Luna begrüsste mich fröhlich und trat zur Seite, damit ich ihren Freunden Hallo sagen konnte. Ich wollte sie ja begrüssen, aber als ich mir die Kumpels ansah, war ich sprachlos. Allesamt waren gross, tätowiert und trugen extravagante Kleidung. Jeder der Jungs war auf seine Weise einzigartig und gutaussehend.
"Hi", murmelte ich schüchtern, weil ihre Präsenz mich klein wirken liess.
"Ich bin Marley, Taddl ist der mit der Mädchenfrisur und Ardy ist der Kleine", stellte Marley seine Kumpels und sich vor. Ich musste lachen, weil Taddl ihn mit einem finsteren Blick ansah.
"Wollen wir los? Ich sterbe vor Hunger!", drängte Luna uns. Also gingen wir los in Richtung eines asiatischen Restaurants.

"Ich habe Alisha beim Rheinufer kennengelernt", begann Luna während dem Essen.
"Ach, wirklich? Ist ein sehr beeindruckender Ort, finde ich. Irgendwie mystisch", meinte Taddl und kratzte sich am Kinnbart. Ich stimmte ihm zu und trank einen Schluck meiner Cola. Bis jetzt verlief das Treffen sehr gut, wir konnten ohne peinliches Schweigen miteinander reden. Ich lächelte in mich hinein und war glücklich, dass ich nicht ausgeschlossen wurde.
"Wie alt bist du, Alisha?", fragt mich Marley freundlich.
"18", antwortete ich und fühlte mich unwohl, weil ich wusste, dass alle älter waren als ich.
"Und du wohnst nicht mehr bei deinen Eltern?", fragte Luna mit hochgezogenen Augenbrauen.
Ich nickte. "Wir vertrugen uns nicht so...", erzählte ich ausweichend und stocherte im gut duftenden Reis rum.
Ardy legte seinen Kopf schief und fragte:"Wie meinst du das?" Ich räusperte mich unbehaglich, ich wollte es ihnen nicht erzählen.
"Jetzt hör schon auf, Dizzle! Schon gut, Alisha", sagte Luna und lächelte mich liebevoll an. Ich konnte sehen, wie Ardy zusammen zuckte, warscheinlich trat ihm sie gegen das Schienbein.
Marley klatschte in die Hände und stand auf. "Gehen wir." Ich sah ihn verwirrt an, denn wir hatten noch nicht bezahlt. Ich wies ihn darauf hin und er zuckte nur mit den Schultern und legte einen Hunderter auf den Tisch. Luna hakte sich bei mir ein und zusammen verliessen wir das Lokal.
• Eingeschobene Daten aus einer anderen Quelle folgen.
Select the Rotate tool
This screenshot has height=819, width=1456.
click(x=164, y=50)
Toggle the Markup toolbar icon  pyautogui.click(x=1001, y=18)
Ohne mir zu sagen, wo wir hingingen, wurde ich von den anderen quer durch Köln gelotst. Ab und an sprachen wir über belanglose Dinge, aber eigentlich war jeder ziemlich in sich gekehrt und ging seinen eigenen Gedanken nach.
Zusammen betraten wir ein hohes Gebäude und fuhren mit dem Lift in die oberste Etage. Ardy schloss mit einem kleinen Schlüssel eine verwittert aussehende Tür auf. Er winkte uns zu und verschwand. Marley, Taddl und Luna gingen auch durch die Tür, also zuckte ich bloss mit den Schultern und trat hindurch.
"Keine Angst, Alisha, wir sind hier öfters. Komm ruhig näher", lächelte Marley. Wir standen auf einem Dach, es windete und mir war kalt. Aber ich schritt bis zum kleinen Gelände und sah runter. Wir waren sicher zehn Stockwerke über Köln. Mir war irgendwie mulmig, ich hatte ein bisschen Höhenangst.
"Buh!", rief eine tiefe Stimme hinter mir und packte mich. Ich schrie auf und dachte für einen Moment, dass mich die Person runterwerfen würde. Aber es war nur Taddl, der mich schadenfroh angrinste. Ich sah ihn böse an und er lachte.
"Tu nicht so verklemmt. Mach den Kopf frei, Kleine, lass dich fallen." Taddl trat nah an mich heran, nahm meine Arme und streckte sie aus.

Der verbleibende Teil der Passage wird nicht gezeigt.